SET EXERCISE => Copy out, without any change, the part of the rows that opens with the line containing "Where should I" and closes with the line containing "point(975,31)". Include both of those lines.

INPUT =>
== == ==

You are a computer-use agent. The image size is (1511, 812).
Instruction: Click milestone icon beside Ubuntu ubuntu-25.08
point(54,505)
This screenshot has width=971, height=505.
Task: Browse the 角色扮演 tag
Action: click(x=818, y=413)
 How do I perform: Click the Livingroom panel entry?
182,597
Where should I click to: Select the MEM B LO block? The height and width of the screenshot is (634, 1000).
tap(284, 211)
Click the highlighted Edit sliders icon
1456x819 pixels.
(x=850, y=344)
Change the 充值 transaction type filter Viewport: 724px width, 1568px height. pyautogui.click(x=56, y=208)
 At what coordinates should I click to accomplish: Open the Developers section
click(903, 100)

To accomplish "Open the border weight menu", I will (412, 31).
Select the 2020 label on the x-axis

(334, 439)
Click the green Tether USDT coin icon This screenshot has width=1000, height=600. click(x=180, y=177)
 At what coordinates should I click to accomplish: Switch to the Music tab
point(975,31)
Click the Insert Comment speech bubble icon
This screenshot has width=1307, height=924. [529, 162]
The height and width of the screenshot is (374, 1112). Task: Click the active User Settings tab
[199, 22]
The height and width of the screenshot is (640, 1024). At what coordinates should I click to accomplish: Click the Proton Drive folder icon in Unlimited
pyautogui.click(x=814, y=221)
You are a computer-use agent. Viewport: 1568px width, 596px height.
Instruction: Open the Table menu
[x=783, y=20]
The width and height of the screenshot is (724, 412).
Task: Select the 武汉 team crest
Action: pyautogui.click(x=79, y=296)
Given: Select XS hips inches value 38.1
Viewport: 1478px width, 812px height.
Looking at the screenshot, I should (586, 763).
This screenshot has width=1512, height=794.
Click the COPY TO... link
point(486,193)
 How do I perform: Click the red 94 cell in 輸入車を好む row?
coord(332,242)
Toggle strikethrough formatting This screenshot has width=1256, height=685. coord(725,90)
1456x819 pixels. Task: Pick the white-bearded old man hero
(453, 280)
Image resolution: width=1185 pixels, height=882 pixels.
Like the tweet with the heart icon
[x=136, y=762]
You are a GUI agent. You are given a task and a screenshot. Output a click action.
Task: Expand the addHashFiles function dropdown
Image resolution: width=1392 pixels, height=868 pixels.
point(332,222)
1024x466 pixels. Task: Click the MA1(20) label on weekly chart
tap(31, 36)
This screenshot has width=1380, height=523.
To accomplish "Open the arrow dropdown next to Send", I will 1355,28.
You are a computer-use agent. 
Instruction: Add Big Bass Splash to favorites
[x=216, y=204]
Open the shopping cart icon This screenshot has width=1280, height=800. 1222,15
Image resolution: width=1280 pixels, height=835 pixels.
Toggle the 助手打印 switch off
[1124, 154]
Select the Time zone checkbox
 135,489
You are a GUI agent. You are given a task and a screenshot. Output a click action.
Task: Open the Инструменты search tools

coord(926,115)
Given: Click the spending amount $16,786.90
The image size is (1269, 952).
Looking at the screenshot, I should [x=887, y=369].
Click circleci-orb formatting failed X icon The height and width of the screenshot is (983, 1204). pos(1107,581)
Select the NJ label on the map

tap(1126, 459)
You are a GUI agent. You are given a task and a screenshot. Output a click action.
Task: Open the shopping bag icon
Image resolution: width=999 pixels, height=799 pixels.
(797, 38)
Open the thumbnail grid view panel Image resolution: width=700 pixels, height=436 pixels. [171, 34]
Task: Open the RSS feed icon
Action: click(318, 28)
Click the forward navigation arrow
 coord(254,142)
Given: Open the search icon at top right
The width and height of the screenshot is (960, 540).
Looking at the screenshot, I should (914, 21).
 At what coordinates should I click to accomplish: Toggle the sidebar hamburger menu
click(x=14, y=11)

== == ==

SOLUTION TO THE PROBLEM =>
Where should I click to: Select the MEM B LO block? The height and width of the screenshot is (634, 1000).
tap(284, 211)
Click the highlighted Edit sliders icon
1456x819 pixels.
(x=850, y=344)
Change the 充值 transaction type filter Viewport: 724px width, 1568px height. pyautogui.click(x=56, y=208)
 At what coordinates should I click to accomplish: Open the Developers section
click(903, 100)

To accomplish "Open the border weight menu", I will (412, 31).
Select the 2020 label on the x-axis

(334, 439)
Click the green Tether USDT coin icon This screenshot has width=1000, height=600. click(x=180, y=177)
 At what coordinates should I click to accomplish: Switch to the Music tab
point(975,31)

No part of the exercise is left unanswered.